Le trichrome de Masson-Goldner utilise trois colorants successifs avec rinçages intermédiaires à l'eau distillée. L'hématoxyline colore les noyaux en brun. La fuchsine acide colore les cytoplasmes en rouge et les tissus non conjonctifs. Les fibres de collagène sont colorées en vert par le vert lumière ou en bleu par le bleu d'aniline selon la variante du protocole.
Observation finale
La préparation peut être examinée directement au microscope photonique ou numérisée par un scanner de lame. Ce dernier reconstitue l'ensemble de la préparation et permet de zoomer librement dans n'importe quelle zone du tissu.
⚠ Pièges fréquents au concours
- •Confondre la résolution du microscope optique (0,2 µm) avec celle du MET (0,08 nm) : l'unité change (µm vs nm) et le gain est d'environ 2 500 fois. Les virus ne sont visibles QU'au MET, pas au microscope optique.
- •Le glutaraldéhyde est réservé à la microscopie électronique, pas à la microscopie optique où c'est le formol (formaldéhyde) qui est l'agent de référence. Inverser les deux est un piège classique.
- •Dans le trichrome de Masson-Goldner, l'hématoxyline colore les noyaux en BRUN (pas en violet). La couleur violette des noyaux est propre à l'hématéine-éosine.
- •La température d'inclusion en paraffine est de 58°C (valeur précise à retenir). Ne pas confondre avec les ~60°C du bain d'imprégnation paraffine lors de la déshydratation.

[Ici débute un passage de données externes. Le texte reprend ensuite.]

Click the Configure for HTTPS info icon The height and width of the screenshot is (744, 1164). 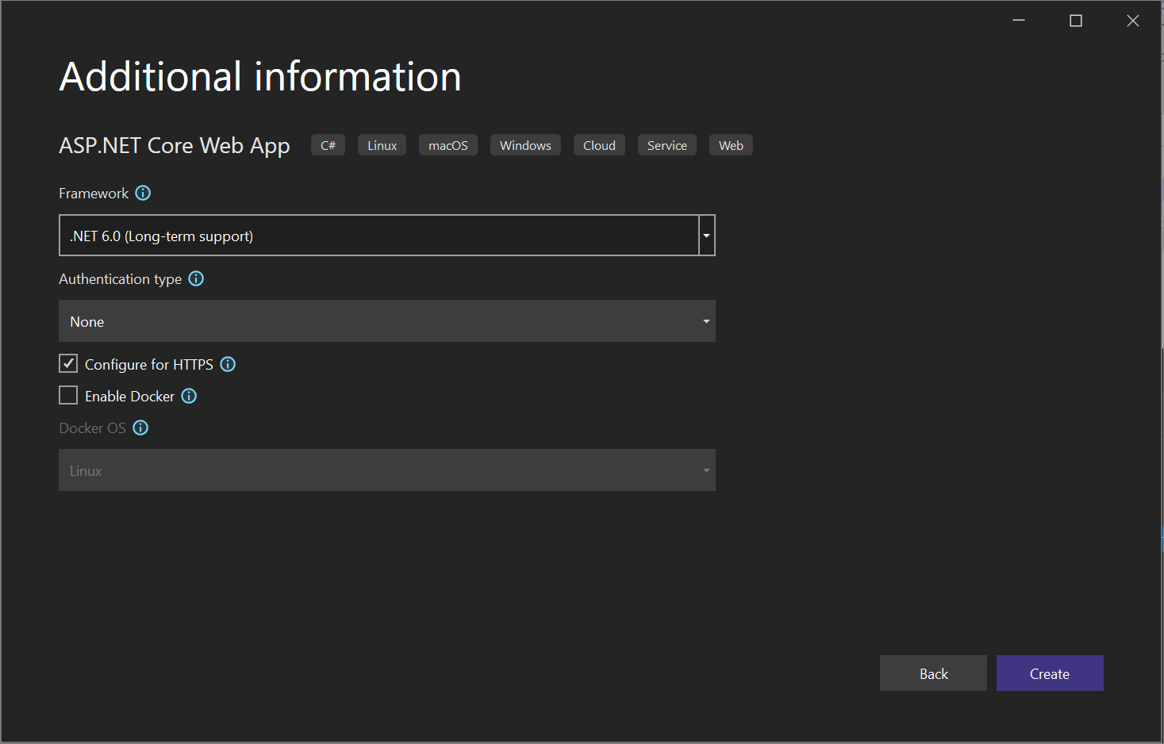tap(228, 364)
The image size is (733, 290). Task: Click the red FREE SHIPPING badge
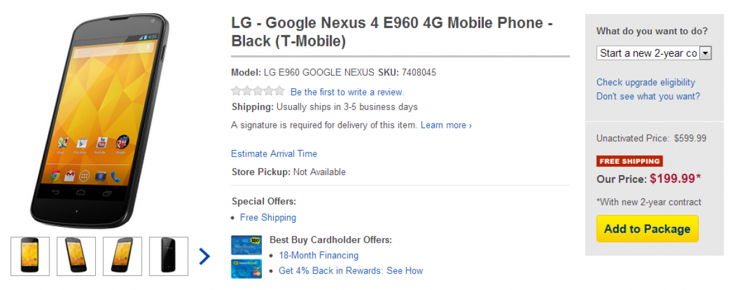point(629,162)
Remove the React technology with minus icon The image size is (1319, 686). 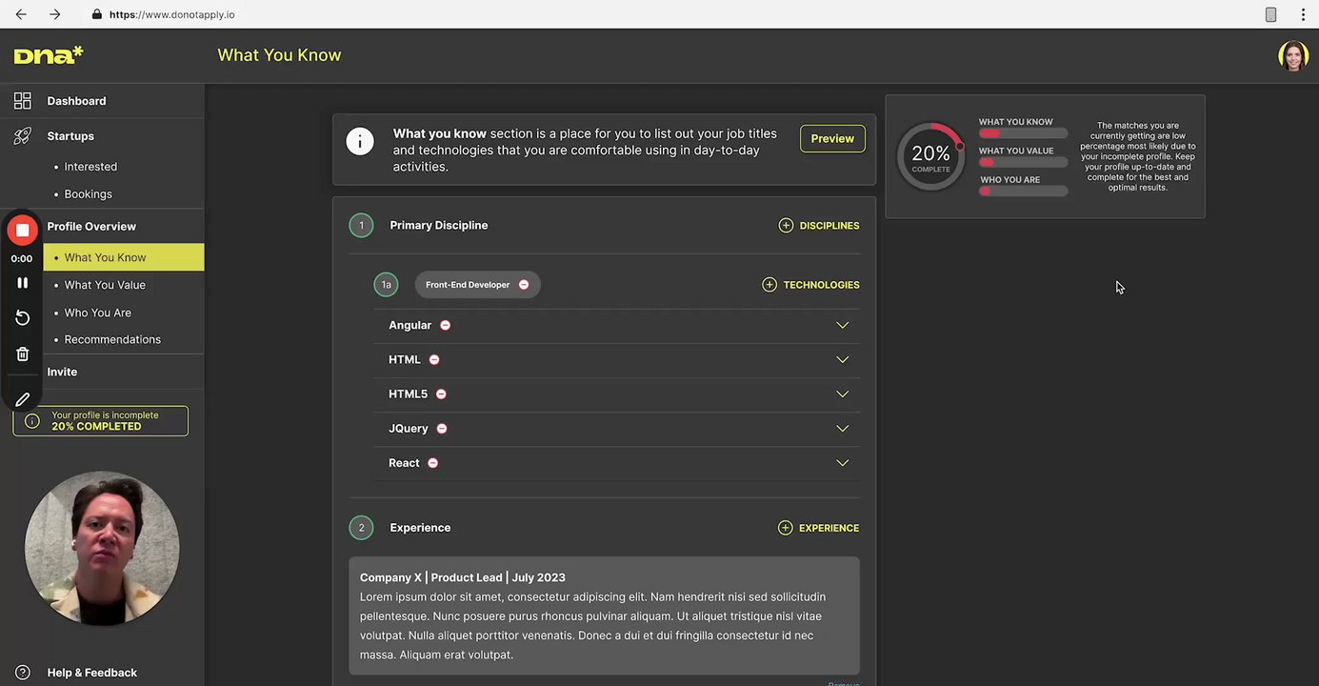pos(432,463)
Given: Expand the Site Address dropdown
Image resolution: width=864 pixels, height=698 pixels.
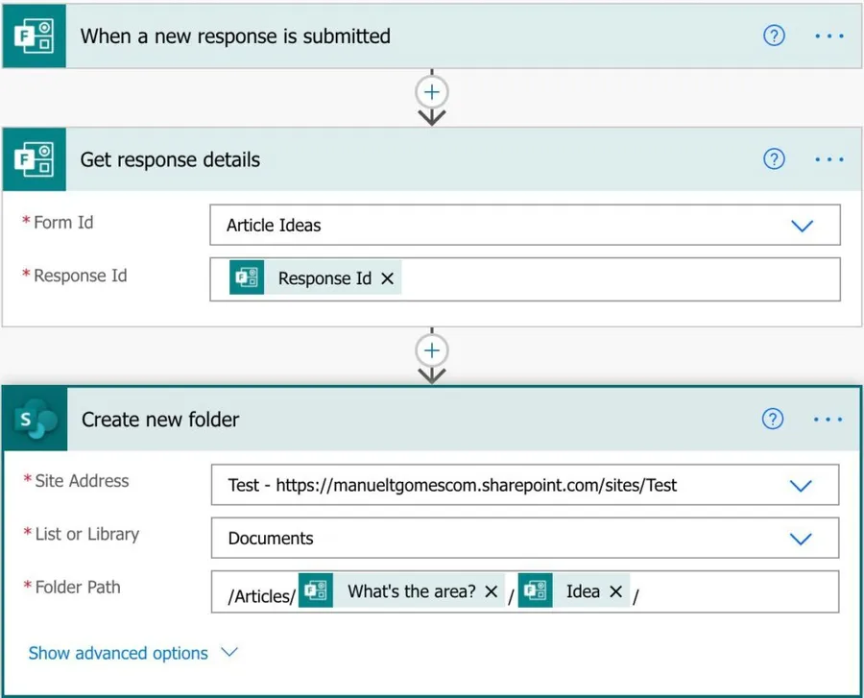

- •La déshydratation précède l'inclusion (éthanol croissant pour éliminer l'eau), et une deuxième déshydratation intervient APRÈS la coloration (étape 8) avant le montage. Ne pas inverser ces deux déshydratations.
- •Lors de la réhydratation (étape 6), la concentration en éthanol est décroissante (100% → 70%) — logique inverse de la déshydratation initiale (étape 2 : 70% → 100%). La direction des bains indique l'objectif.
- •Le microscope à balayage étudie les surfaces et produit des images en relief : il ne sert pas à analyser l'ultrastructure interne des cellules, contrairement au MET.
- •Les fibres de collagène peuvent être colorées en VERT (vert lumière) OU en BLEU (bleu d'aniline) selon la variante du trichrome de Masson utilisée — les deux réponses sont correctes. La fuchsine acide ne colore pas le collagène.
Liens inter-chapitres
- Les épithéliums de revêtement — La coloration HE est la technique standard pour observer les épithéliums : les noyaux basaux violets et les cytoplasmes roses sont les repères visuels directs utilisés pour identifier les assises cellulaires et les types épithéliaux.
- Les épithéliums glandulaires — Le trichrome de Masson-Goldner est particulièrement utile pour distinguer les glandes exocrines (cytoplasmes rouges) du tissu conjonctif environnant (collagène vert ou bleu), une compétence directement applicable à ce chapitre.